▸ **How to complete this task**
From the listing below, pull out all lines with "color" in them.

──────── Information

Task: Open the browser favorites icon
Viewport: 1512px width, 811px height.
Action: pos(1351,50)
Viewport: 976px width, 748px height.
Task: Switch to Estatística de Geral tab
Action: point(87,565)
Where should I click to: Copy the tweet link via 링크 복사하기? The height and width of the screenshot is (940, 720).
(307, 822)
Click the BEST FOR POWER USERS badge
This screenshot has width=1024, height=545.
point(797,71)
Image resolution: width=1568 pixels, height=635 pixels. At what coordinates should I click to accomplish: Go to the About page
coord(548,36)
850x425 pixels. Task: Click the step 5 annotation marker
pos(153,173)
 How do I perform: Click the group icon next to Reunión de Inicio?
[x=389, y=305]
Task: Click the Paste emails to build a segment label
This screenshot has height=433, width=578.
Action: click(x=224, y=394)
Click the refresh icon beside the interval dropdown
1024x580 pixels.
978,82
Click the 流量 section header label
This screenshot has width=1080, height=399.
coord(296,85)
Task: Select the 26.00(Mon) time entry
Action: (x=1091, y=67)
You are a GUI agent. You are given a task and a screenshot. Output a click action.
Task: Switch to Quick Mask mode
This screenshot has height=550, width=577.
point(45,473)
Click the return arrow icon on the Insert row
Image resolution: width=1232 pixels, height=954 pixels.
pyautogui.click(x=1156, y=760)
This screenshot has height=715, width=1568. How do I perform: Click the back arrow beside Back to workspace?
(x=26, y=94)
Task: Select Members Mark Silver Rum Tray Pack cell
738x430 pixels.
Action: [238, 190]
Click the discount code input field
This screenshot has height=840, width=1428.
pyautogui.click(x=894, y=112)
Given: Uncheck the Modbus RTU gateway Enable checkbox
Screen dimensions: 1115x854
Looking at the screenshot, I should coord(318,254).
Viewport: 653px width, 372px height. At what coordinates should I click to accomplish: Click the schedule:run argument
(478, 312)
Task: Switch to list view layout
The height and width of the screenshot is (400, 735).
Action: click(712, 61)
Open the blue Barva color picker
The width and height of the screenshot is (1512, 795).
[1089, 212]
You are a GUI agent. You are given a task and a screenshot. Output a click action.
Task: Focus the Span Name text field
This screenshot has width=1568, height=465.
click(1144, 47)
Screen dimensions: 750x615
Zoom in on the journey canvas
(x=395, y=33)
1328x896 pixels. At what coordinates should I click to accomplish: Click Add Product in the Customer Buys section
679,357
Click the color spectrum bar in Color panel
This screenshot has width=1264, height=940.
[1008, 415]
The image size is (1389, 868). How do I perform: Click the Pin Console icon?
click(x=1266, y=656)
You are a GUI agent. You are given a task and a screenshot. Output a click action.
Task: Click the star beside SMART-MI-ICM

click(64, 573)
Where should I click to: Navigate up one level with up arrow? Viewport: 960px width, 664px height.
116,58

────────────────

▸ **Written reply**
Open the blue Barva color picker
Click the color spectrum bar in Color panel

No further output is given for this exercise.